## Activity A
In the article about the paddling at Jasper County Primary School, list every person named.
## Activity B
Reproduce the portion of the article about the paddling at Jasper County Primary School from "The Principal of" to "threatened with jail.".

## Text provided
== Segment start ==
The Principal of Jasper County Primary School in Georgia has created a controversy which is growing and sparking debate about corporal punishment in schools. On Wednesday, Principal Pam Edge brought a 5-year-old boy into her office after he tried to hit one child and spit on another. His mother was called in and when she tried to stop the paddling (with what looks like a small cricket bat), Shana Marie Perez was threatened with jail.
Perez, whose son Thomas has missed 18 days of school this year due to illness, was arrested two weeks ago for truancy because of his absences. Principal Edge used this to blackmail Perez into allowing her boy to be paddled, saying that Thomas would be suspended otherwise, which would lead to Perez’s arrest. Perez wrote on the Facebook post which accompanies the video:
… they told me if he could not get a paddling he would have to be suspended and if he got suspended for even one day I WILL go to jail for truancy… Jasper county made me do this… I could not go to jail or my kids would have nothing … I can’t take care of my kids in jail… And I was not texting I was recording this… I couldn’t do anything to stop them. I told them they couldn’t do it unless I was in the room and I wanted to record it so I can have proof…
That was why Perez was there in the first place, to record the actions of Ms. Edge. The principal told Thomas to put his hands on the arm of a chair, promising not to pull his pants down. Her aide helps with this. Thomas asks how many times they will hit him and is told only one time, “unless you wiggle around.” He cries and pleads for his mom to help him, running to her as Ms. Edge threatens to make “mama wait outside the door,” which she, eventually, is forced to do. When they were through, Perez says that she “snatched him up” and told Edge that Thomas would be changing schools, something which Perez admits she can’t do at present.
The Jasper County Schools website posted a statement about the incident:
The Jasper County School District is aware of the video released by Ms. Perez. Unfortunately, the District is barred by State and Federal law from commenting about the specifics of this incident. The District respects every student’s right to privacy. However, we can speak generally about the District’s code of conduct which allows corporal punishment as one of the consequences for behavior. That code of conduct is provided to all parents. When corporal punishment is used, it is with parental consent. The District is investigating the incident and looking into its’ discipline policies at this time.
This sort of punishment is, according to other parents whose children attend Jasper, common. It is legal in Georgia and 18 other states for schools to paddle or otherwise strike a child. Poor parents have their hands tied in a situation like this; they can’t afford to send their children to private schools . If Perez had been arrested, her children could have been taken by Child Protective Services — depending on the father’s situation or if family members couldn’t take care of them. Perez notes that Thomas’s absences were for medical reasons and, now that she has a bond for her arrest if he should get sick again she is screwed. This is just another way in which the poor are beaten down.
Was Thomas misbehaving? Yes, of course, he was. But apparently, Georgia schools live in the 1950s, when it was perfectly fine for a school to paddle a child for doing so. Heck, even in the 1970s, the Dean of my Junior High handed out swats. But we know more about children and their behavior, now. All a swat does is reinforce their helplessness in the face of the adult world. Kids can learn to hate school and stop trying to learn. Then, another domino effect comes from that, with uneducated, untrained young people who will end up un- or under-employed and poor, with the cycle beginning anew.
This is the 21st century. If you are a teacher or principal, you are supposed to be able to handle misbehavior without resorting to corporal punishment. If you can’t, you need a refresher course. Spanking, swatting, paddling, etc. are for parents to decide on, not schools. Schools must learn to — as they tell the kids — use your words. Otherwise, they are a throwback to a Dickensian world.
== Segment end ==
## Records shown
== Segment start ==
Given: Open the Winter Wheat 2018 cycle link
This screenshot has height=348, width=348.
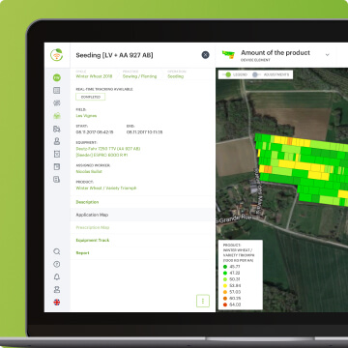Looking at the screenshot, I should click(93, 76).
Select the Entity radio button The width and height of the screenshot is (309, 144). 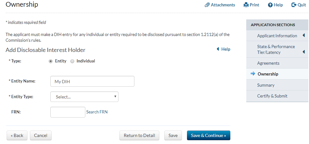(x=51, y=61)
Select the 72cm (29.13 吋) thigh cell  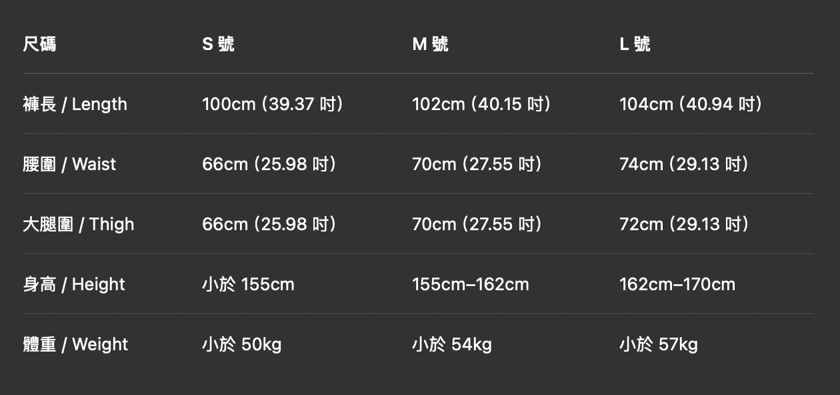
== Segment end ==
## Exercise answer A
Pam Edge, Shana Marie Perez, Thomas

## Exercise answer B
The Principal of Jasper County Primary School in Georgia has created a controversy which is growing and sparking debate about corporal punishment in schools. On Wednesday, Principal Pam Edge brought a 5-year-old boy into her office after he tried to hit one child and spit on another. His mother was called in and when she tried to stop the paddling (with what looks like a small cricket bat), Shana Marie Perez was threatened with jail.